Rights holders use their TuneSat data reports to administer their licenses and performance royalties.  For the performance royalties the data can be used in a couple of different ways.  We tell our subscribers to be proactive with their data and submit detection reports to their licensees to ensure accurate reporting.  As a composer myself, I send detection reports to the broadcasters and production companies that air my music.  This results in more accurate reporting and subsequent royalty distributions.  This process works retroactively as well.  Our clients compare their TuneSat data to the royalty distributions they receive and identify the music performances that were not properly reported on the royalty statements.  They then use this data to their advantage by having their licensees revise or create the cue sheet reports to reflect the data in a subsequent distribution.

Is there anything that TuneSat misses, from a detection standpoint?

TuneSat needs a minimum of 3 seconds of audio to identify a music performance.

Can you explain the difference between “watermarking” and “fingerprinting” technologies, and how that applies to TuneSat?

Watermarking requires a unique identifier to be embedded into the master recording.  Versions of the master recording that do not contain this watermark will never be detected.  Essentially, it is a going forward solution and a cumbersome one at that, as it requires this embedding process at some point in the production chain.

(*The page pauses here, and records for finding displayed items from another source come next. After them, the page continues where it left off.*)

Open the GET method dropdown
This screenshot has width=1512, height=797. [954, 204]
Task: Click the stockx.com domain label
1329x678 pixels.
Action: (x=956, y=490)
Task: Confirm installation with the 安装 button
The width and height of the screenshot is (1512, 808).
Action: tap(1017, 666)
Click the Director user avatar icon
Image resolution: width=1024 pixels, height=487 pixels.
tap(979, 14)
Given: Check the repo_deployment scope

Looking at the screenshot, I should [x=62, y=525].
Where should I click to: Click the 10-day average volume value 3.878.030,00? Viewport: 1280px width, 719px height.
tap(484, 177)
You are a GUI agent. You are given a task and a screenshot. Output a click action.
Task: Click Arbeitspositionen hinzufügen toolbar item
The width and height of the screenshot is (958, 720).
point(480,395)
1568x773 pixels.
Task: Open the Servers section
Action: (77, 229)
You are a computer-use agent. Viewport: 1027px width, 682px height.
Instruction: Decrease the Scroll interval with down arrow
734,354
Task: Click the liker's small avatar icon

Fingerprinting is a passive technology.  It does not embed anything into the audio or master recording.  It merely analyzes a master recording for its “unique DNA” (fingerprint) and uses that information to create a fingerprint.

We could fingerprint the “I Love Lucy” theme today and detect all of the performances going forward.  You can’t do that with watermarking.

How big a role do you see TuneSat playing in the industry, say, five years from now?

Our goal for TuneSat is to set the standard for accountability and transparency for all rights holders with regards to music tracking, reporting, and distribution globally.